## PROBLEM STATEMENT
In the article on Kenya's fuel subsidies below, why was a reduced subsidy on diesel and kerosene kept when other subsidies were scrapped? Answer in one to three sentences.

*** EXERCISE TEXT ***

Customer attendant serving a client at Rubis Petroleum Station on Koinange Street, Nairobi

Customer attendant serving a client at Rubis Petroleum Station on Koinange Street, Nairobi on January 15, 2023. The biting fuel shortage that hit the country last year could be back unless the government makes good on its promise to pay up to Sh53 billion subsidy cash owed to oil marketing companies.

Photo credit: Dennis Onsoongo | Nation Media Group

The biting fuel shortage that hit the country last year could be back unless the government makes good on its promise to pay up to Sh53 billion subsidy cash owed to oil marketing companies.

The Sunday Nation has established that the Kenya Kwanza administration is yet to pay oil dealers subsidies on diesel and kerosene since taking office in September last year.

President William Ruto’s first act in office after assuming power was to scrap subsidies on petrol and maize flour, terming them unsustainable. However, a reduced subsidy of about Sh20 per litre of diesel and kerosene was retained to avoid raising the cost of transport beyond the reach of the majority of poor Kenyans.

*** End of EXERCISE TEXT ***
*** DATA BLOCK ***

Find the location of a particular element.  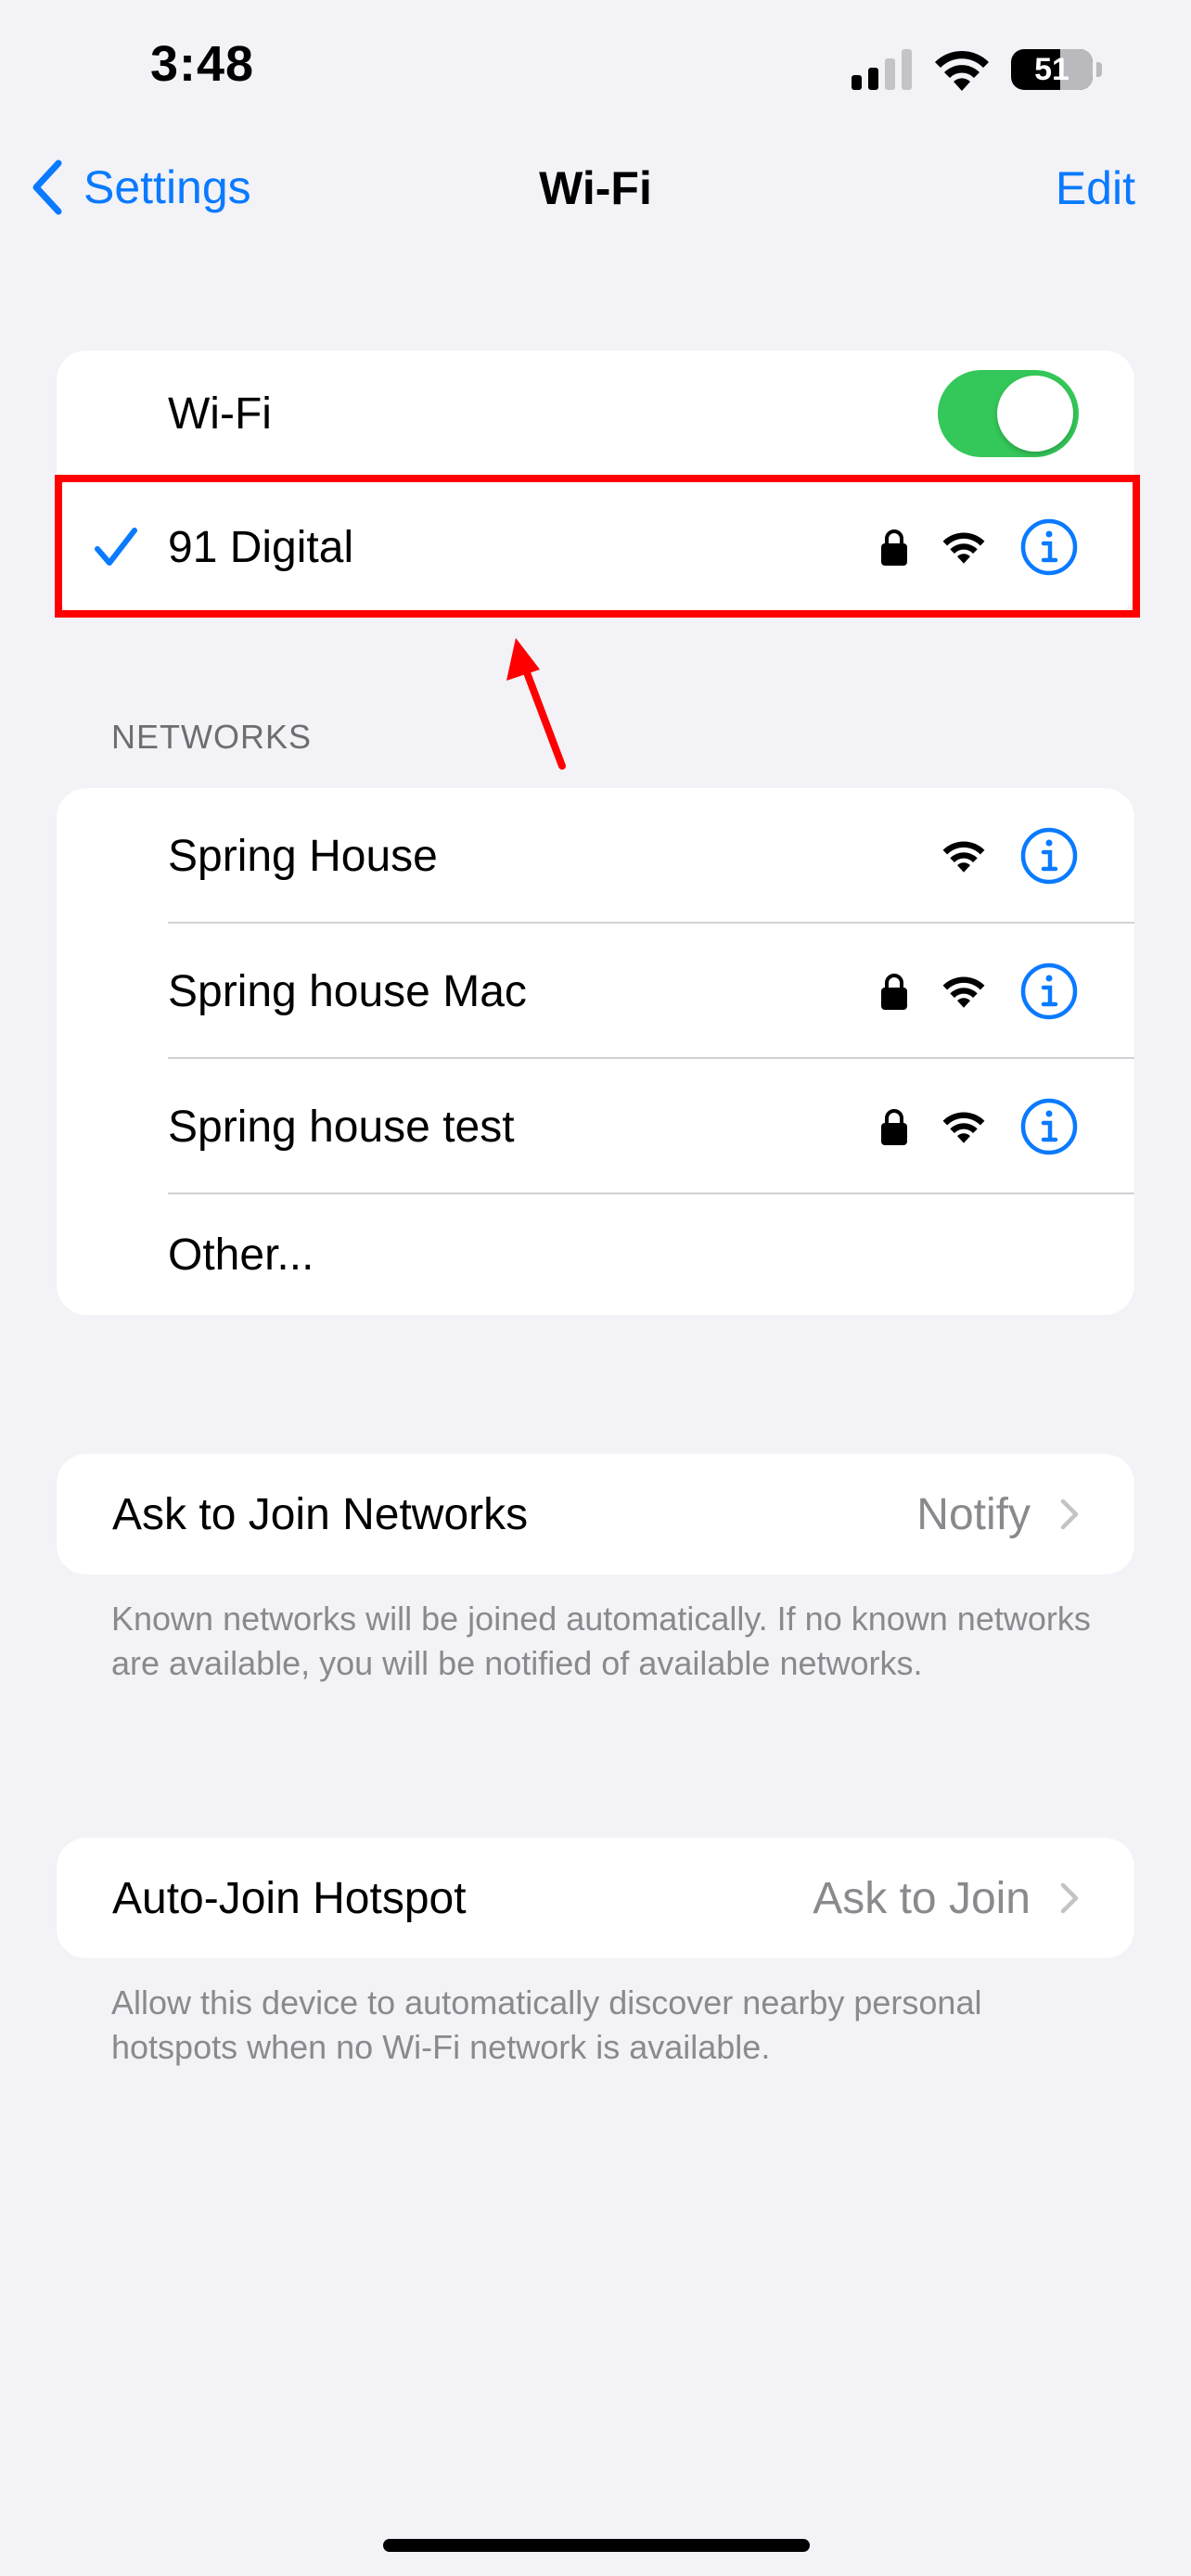

annotation-arrow is located at coordinates (536, 704).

*** End of DATA BLOCK ***

## ANSWER TO THE PROBLEM
A reduced subsidy of about Sh20 per litre was kept on diesel and kerosene to avoid raising the cost of transport beyond the reach of most poor Kenyans. The subsidies on petrol and maize flour were scrapped because they were considered unsustainable.